### EXERCISE DIRECTIONS:
Which lines of the records contain the word "Select"? Copy each one.

=== Section Start ===

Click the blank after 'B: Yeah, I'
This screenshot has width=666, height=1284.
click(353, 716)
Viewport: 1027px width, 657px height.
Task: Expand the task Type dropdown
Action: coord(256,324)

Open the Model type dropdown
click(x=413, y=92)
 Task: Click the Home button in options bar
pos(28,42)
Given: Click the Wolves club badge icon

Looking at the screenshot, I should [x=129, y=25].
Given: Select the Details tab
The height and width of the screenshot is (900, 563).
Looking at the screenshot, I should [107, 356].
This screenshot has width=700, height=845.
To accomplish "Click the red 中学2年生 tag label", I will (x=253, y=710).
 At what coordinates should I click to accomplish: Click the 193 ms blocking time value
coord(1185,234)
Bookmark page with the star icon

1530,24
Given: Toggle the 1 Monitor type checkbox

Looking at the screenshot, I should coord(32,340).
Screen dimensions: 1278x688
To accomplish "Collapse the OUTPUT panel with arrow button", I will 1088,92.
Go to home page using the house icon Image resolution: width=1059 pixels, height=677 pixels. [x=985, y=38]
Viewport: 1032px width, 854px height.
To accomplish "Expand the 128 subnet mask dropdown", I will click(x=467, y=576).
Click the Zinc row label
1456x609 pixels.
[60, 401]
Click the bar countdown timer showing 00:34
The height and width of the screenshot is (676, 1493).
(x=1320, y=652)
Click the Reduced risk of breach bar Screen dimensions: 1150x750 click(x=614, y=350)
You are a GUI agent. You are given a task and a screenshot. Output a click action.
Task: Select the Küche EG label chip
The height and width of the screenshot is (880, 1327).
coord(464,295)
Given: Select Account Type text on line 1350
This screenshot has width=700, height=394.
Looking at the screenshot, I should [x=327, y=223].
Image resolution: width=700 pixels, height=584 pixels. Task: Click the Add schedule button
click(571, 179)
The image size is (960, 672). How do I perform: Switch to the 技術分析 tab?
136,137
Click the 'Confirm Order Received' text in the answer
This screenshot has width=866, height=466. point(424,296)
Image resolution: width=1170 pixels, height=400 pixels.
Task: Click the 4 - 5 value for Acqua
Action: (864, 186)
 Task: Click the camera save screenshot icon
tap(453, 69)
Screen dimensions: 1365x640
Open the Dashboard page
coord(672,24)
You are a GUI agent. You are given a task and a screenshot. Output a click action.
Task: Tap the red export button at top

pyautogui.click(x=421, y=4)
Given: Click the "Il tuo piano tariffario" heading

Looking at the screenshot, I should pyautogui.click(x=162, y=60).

=== Section End ===

### PROBLEM SOLUTION:
Given: Select the Details tab
Task: Select the Küche EG label chip
Given: Select Account Type text on line 1350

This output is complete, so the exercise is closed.